El mercado laboral argentino no mostró una explosión del desempleo abierto en el primer trimestre de 2026, pero sí dejó —otra vez— una señal de época: en esta Argentina libertaria tener trabajo no alcanza necesariamente para tener estabilidad, derechos ni ingresos suficientes. La desocupación se ubicó en 7,8%, sin cambios estadísticamente significativos frente al mismo período del año anterior, pero la informalidad, la subocupación y la búsqueda de otro empleo expusieron un deterioro más silencioso.

El último informe del Instituto Nacional de Estadística y Censos (Indec), elaborado a partir de la Encuesta Permanente de Hogares (EPH), mostró que en los 31 aglomerados urbanos hubo 13,5 millones de personas ocupadas y 1,1 millones desocupadas durante el primer trimestre del año. La tasa de empleo fue de 44,8% y la tasa de actividad llegó a 48,6%.
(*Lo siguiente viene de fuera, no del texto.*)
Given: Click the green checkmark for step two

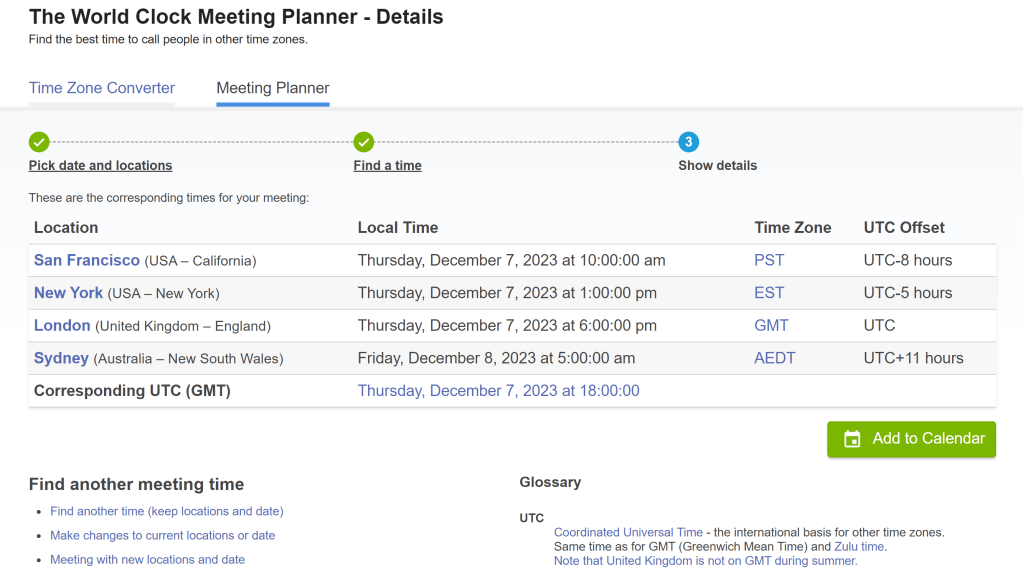Looking at the screenshot, I should click(x=364, y=142).
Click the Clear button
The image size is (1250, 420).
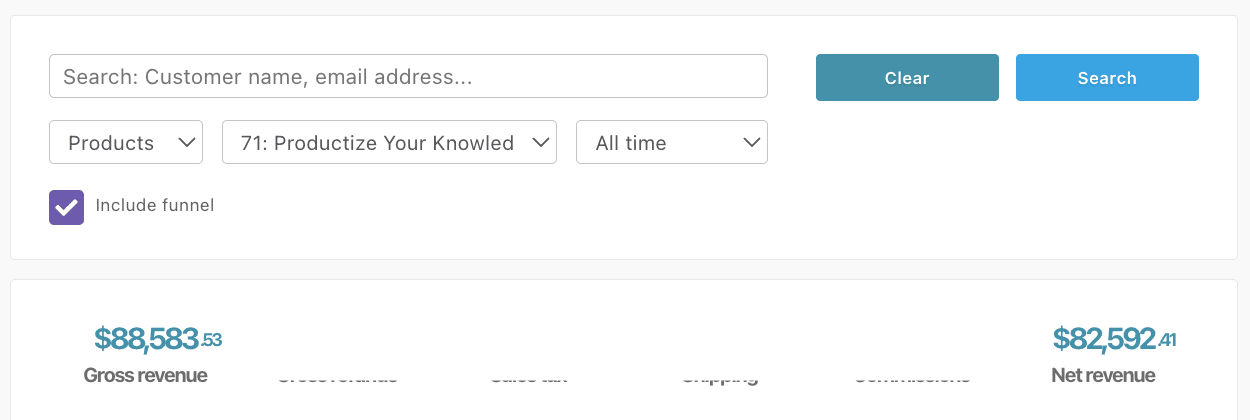click(907, 78)
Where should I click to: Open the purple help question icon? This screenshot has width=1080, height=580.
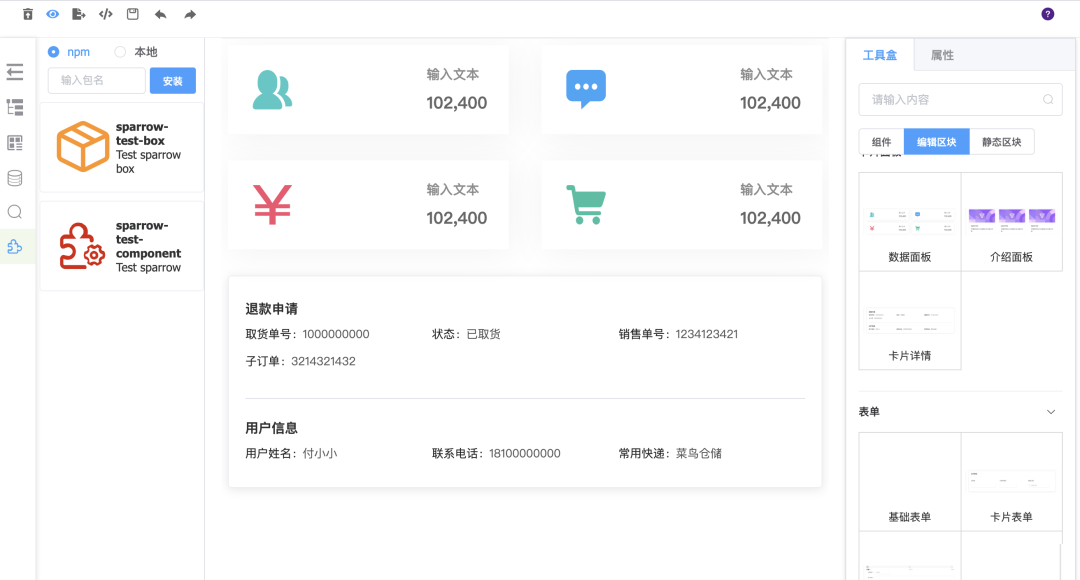(1048, 14)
El dato que mejor muestra la fragilidad del mercado laboral no está sólo en la desocupación. Está en la presión sobre el empleo. Según el Indec, el 29,6% de la población económicamente activa estuvo desocupada, tuvo trabajo pero buscó otro, o no buscó activamente pero estuvo disponible para trabajar más horas. En números, eso equivale a unos 4,3 millones de personas.